Check for numerical issues. Very large dot products before softmax can cause overflow (NaN values). This is why scaling by $\sqrt{d_k}$ is essential. If you still see numerical issues, ensure that: - Input embeddings are properly initialized (not too large). - Layer normalization is applied before attention (pre-norm style). - Gradient clipping is used during training.

Verify masking correctness. A common bug is applying the mask with the wrong sign or shape. After applying the mask, check that: - Padding positions receive attention weight exactly 0.0. - In causal attention, no future positions receive non-zero weight. - The mask is broadcastable to the attention score shape $(B, h, n, m)$.

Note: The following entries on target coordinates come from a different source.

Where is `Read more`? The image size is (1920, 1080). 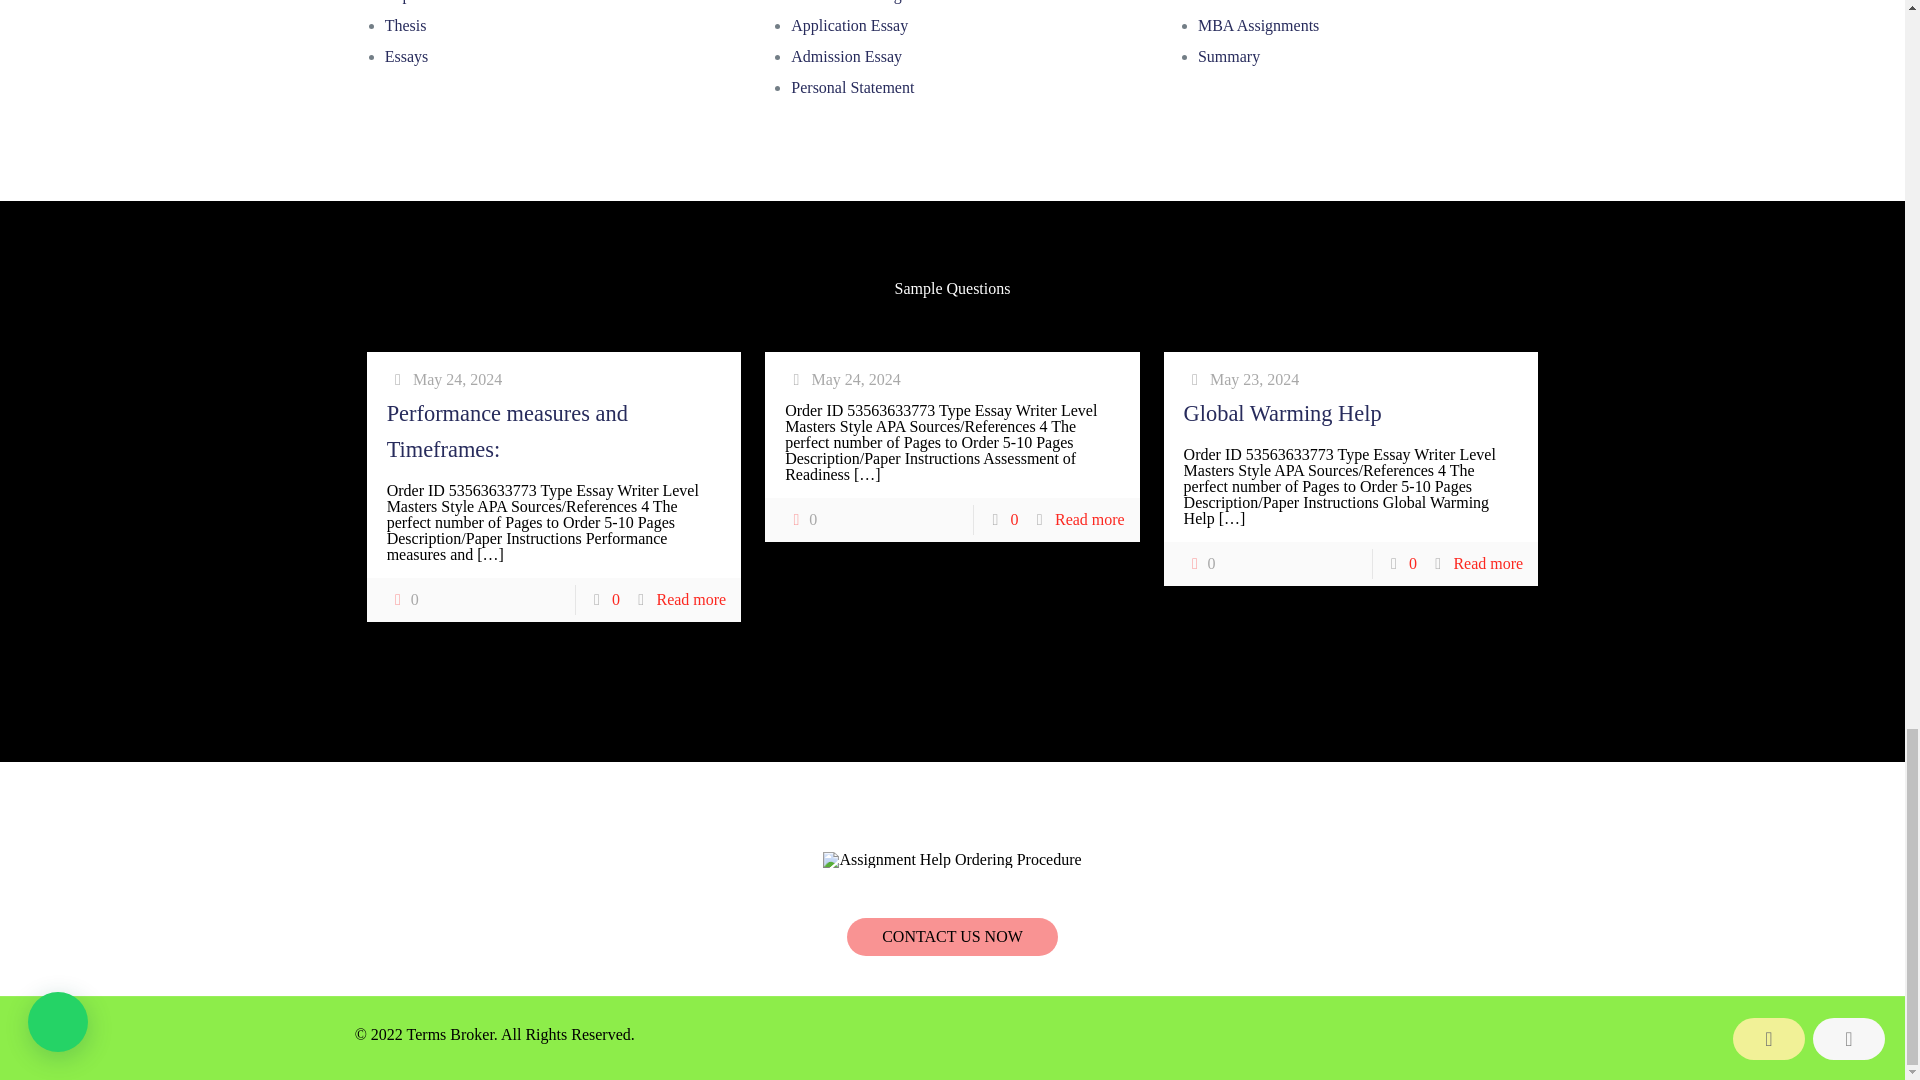 Read more is located at coordinates (690, 599).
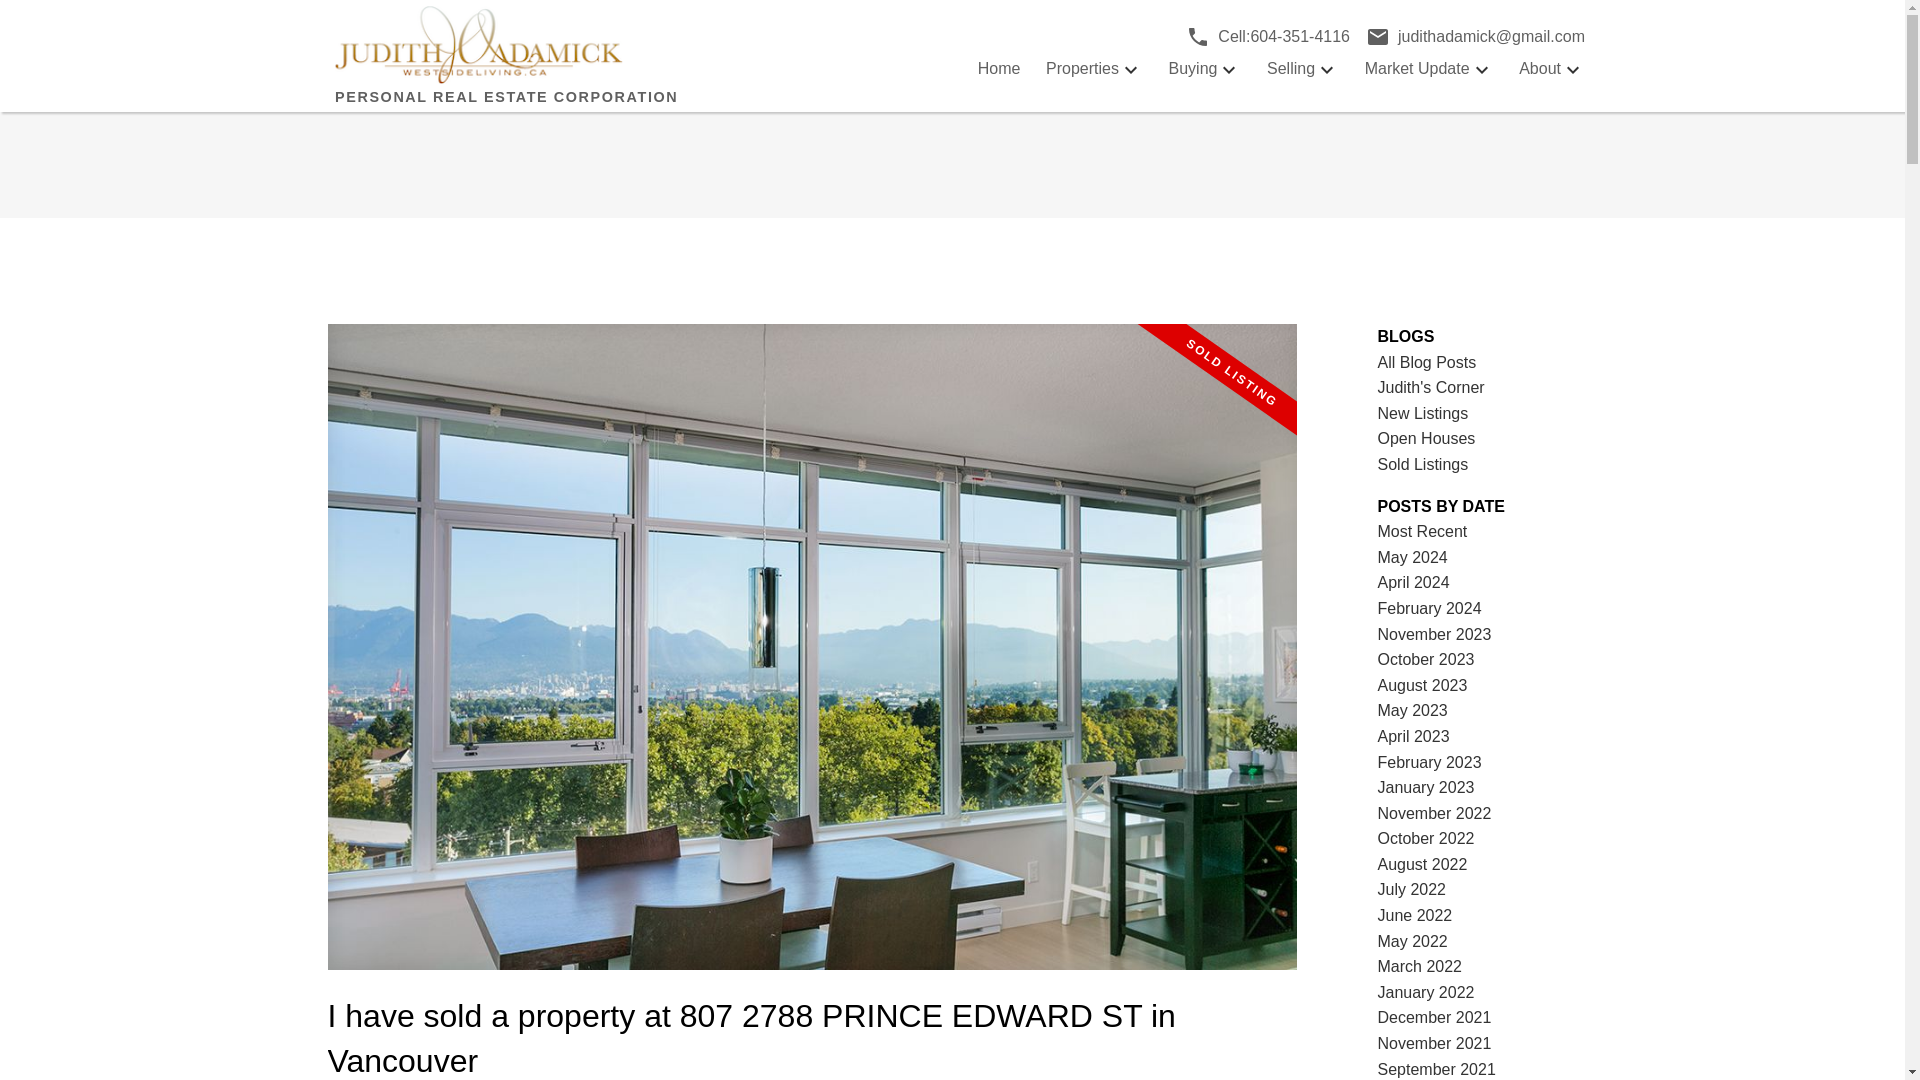 Image resolution: width=1920 pixels, height=1080 pixels. What do you see at coordinates (578, 56) in the screenshot?
I see `PERSONAL REAL ESTATE CORPORATION` at bounding box center [578, 56].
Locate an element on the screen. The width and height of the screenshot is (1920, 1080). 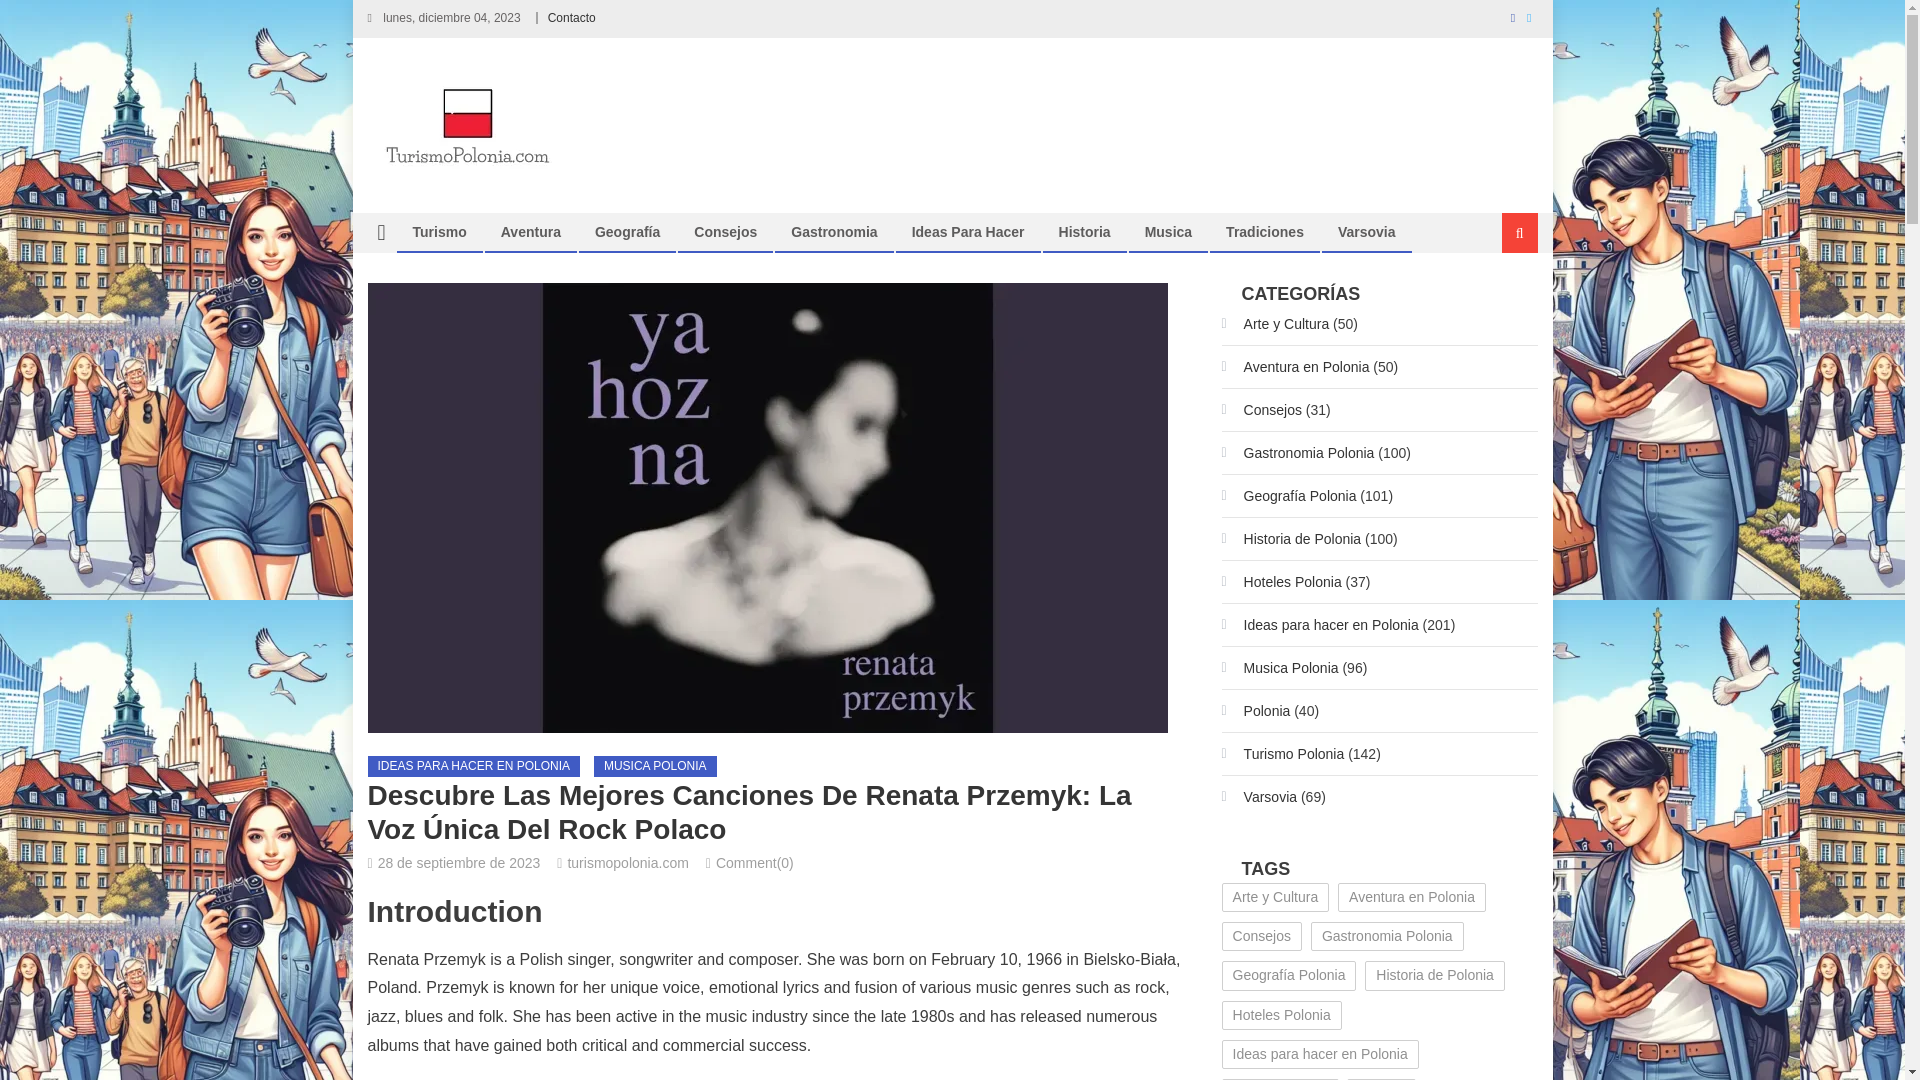
MUSICA POLONIA is located at coordinates (654, 766).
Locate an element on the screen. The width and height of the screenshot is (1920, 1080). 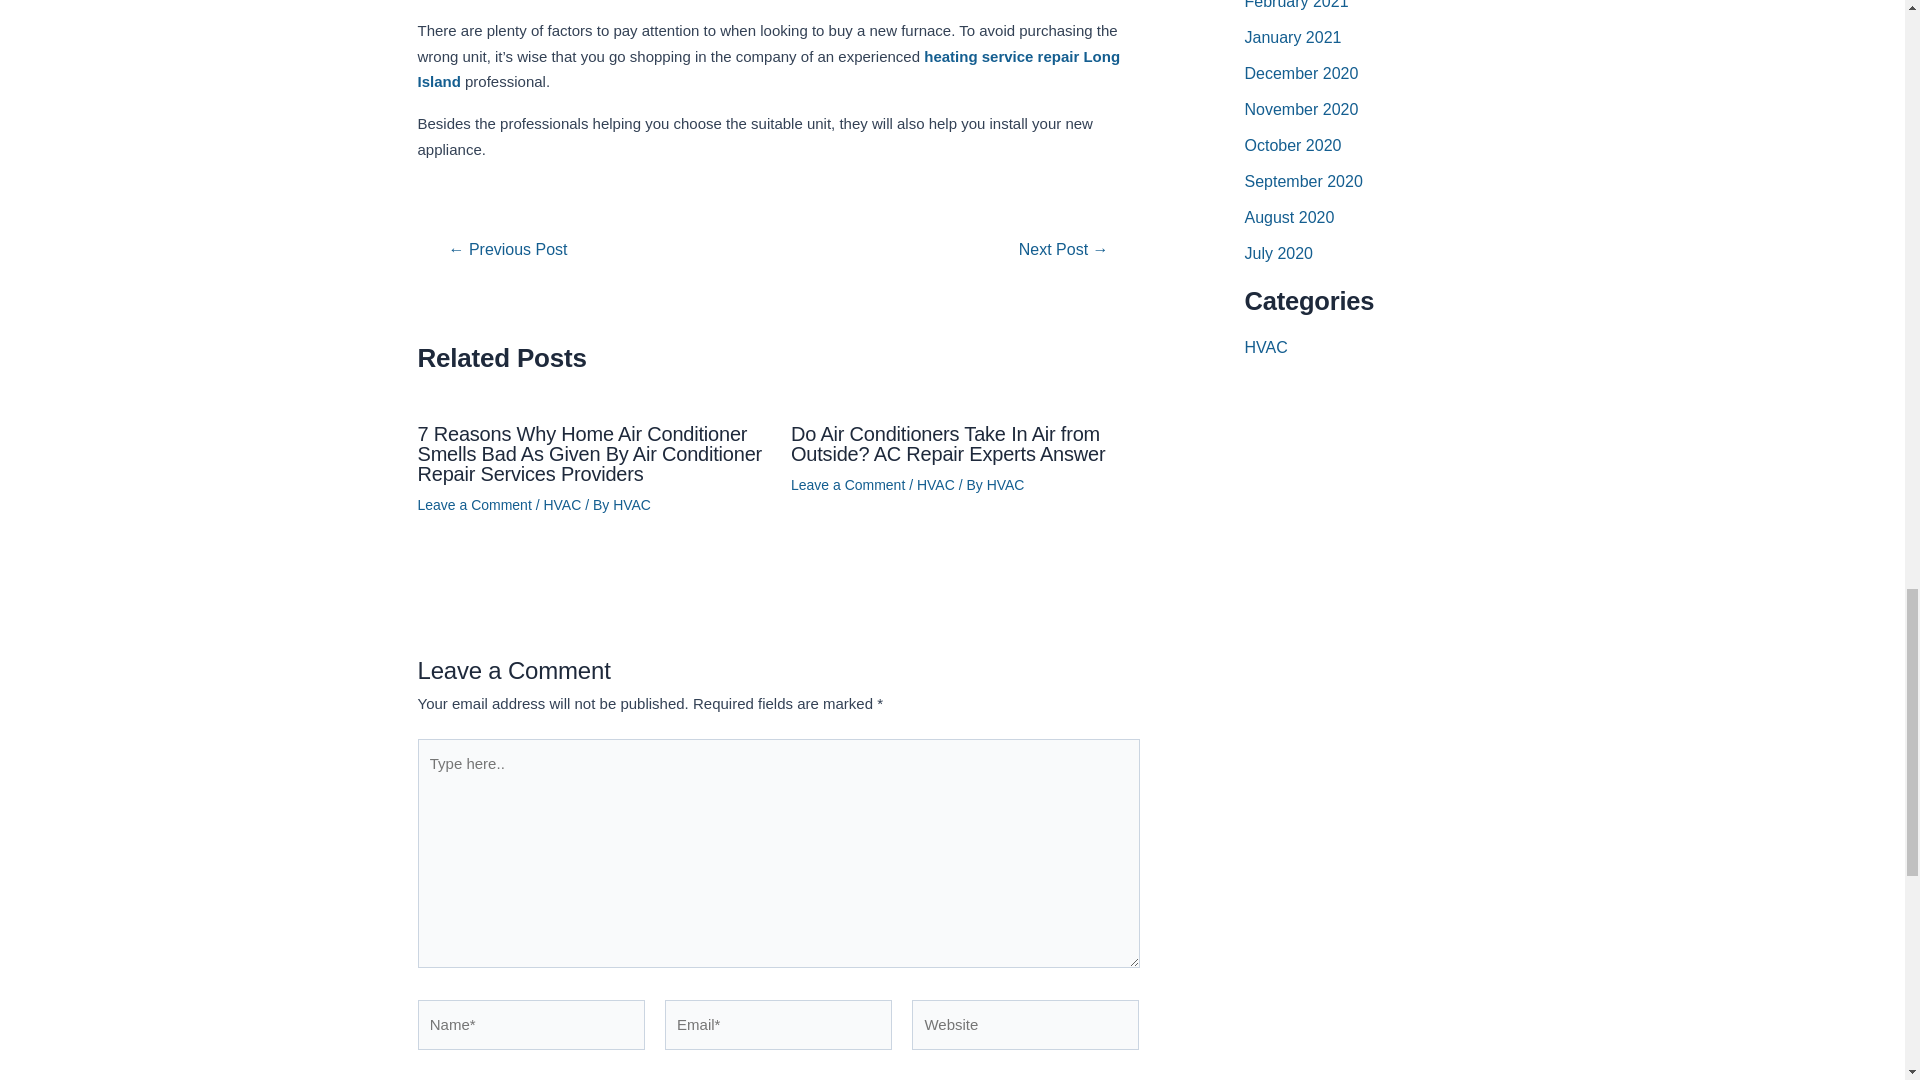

18.13.2 Attention and Memory: Key-Value Caching

In autoregressive generation (as we will see in Chapter 21), the model generates one token at a time. At each step, it must attend to all previously generated tokens. Without optimization, this requires recomputing the attention for all previous tokens at every step, giving $O(n^2)$ total computation for generating $n$ tokens.

Key-value (KV) caching avoids this redundancy. Once a token's key and value vectors are computed, they are stored in a cache. At each new generation step, only the new token's query, key, and value are computed. The new query attends to all cached keys, and the new key-value pair is appended to the cache.

This reduces the per-step cost from $O(n \cdot d)$ to $O(d)$ (excluding the attention computation itself), which is critical for practical inference speed. The tradeoff is memory: the KV cache stores $2 \times L \times h \times d_k$ values per token (keys and values for each layer and head), which can become the bottleneck for long sequences and large batch sizes.


Summary

In this chapter, we have built a thorough understanding of the attention mechanism:

  1. The information bottleneck in standard seq2seq models motivates the need for attention
  2. Bahdanau (additive) attention uses a learned alignment model to compute attention weights between encoder and decoder states
  3. Luong (multiplicative) attention simplifies scoring with dot products or bilinear forms
  4. Self-attention allows a sequence to attend to itself, capturing long-range dependencies
  5. The QKV framework unifies all attention variants: queries seek, keys advertise, values communicate
  6. Scaled dot-product attention divides by $\sqrt{d_k}$ to prevent softmax saturation
  7. Multi-head attention runs multiple attention heads in parallel, each specializing in different relationship types
  8. Masking handles padding and enforces causal (autoregressive) constraints
  9. Quadratic complexity $O(n^2)$ is attention's primary limitation, motivating efficient variants
  10. Attention as a differentiable dictionary provides a powerful mental model for understanding the mechanism

The attention mechanism transformed sequence modeling from a sequential, bottlenecked process into a parallel, dynamic one. In the next chapter, we will see how this building block assembles into the Transformer --- the architecture that changed everything.